Environmentally friendly


According to S. B. Mortazavi, an Advisor to the NPC President, in the past years NPC endeavored to become an environment-friendly company. To keep up this trend, it has planned extensively to protect the environment. He stressed that in NPC, any emission or discharge means missing something that could have been turned into a valuable product. Overlooking this, he underscored, results in paying for the raw materials as well as spending hard-earned resources for constructing and operating treatment facilities. Mortazavi noted that minimizing waste, recycling and reusing effluents, monitoring and controlling the atmospheric pollutants, removing ozone depleting substances, expanding green spaces as well as conducting environmental impact assessment (EIA) are some of the environmental measures that NPC observes prior to constructing new facilities.

The God given treasure


In his speech to IPF2000, A. Salehiforouz, Managing Director of Pars Oil and Gas Co., depicted a vivid picture of the development activities and plans at Pars Special Economic/Energy Zone (ParsEE) and South Pars Gas Field. According to him, South Pars Gas Field is the world's largest independent natural gas reservoir. Located on the Iran-Qatar boarder-line, some 100 kilometers off the Iranian coast on the Persian Gulf, it is jointly owned by Iran and Qatar. The field's capacity is estimated at 350 TCF representing 6% of the world's total proven gas reserves.
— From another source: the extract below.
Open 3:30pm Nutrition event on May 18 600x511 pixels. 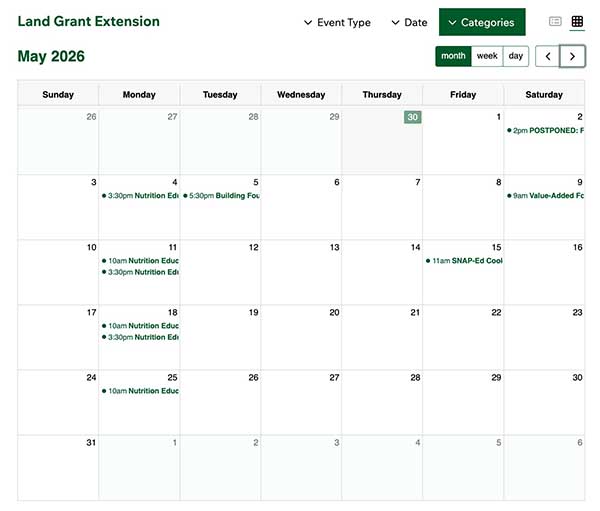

It also contains equivalent to 11 billion barrels of condensates. He noted that phases 1, 2 and 3 of ParsEE's development are underway and negotiations are in process for phases 4 and 5. Preliminary studies have started for phases 6 up to 10. Each phase will yield 1 billion cubic feet of gas, 40,000 barrels of condensates and 200 tons of sulfur per day.

Petrochemicals feedstocks, Iran's relative advantages


H. Ali Hajjarizadeh, Managing Director of Paravar Engineering Co., reviewed the relative advantages of Iran's available petrochemicals feedstock for producing basic petrochemicals. He explained that C1 to C4 hydrocarbons, which are used in the production of three quarters of basic petrochemicals worldwide, are readily available in Iran concluding that it is economically viable to locate major portions of additional basic petrochemicals production in the country.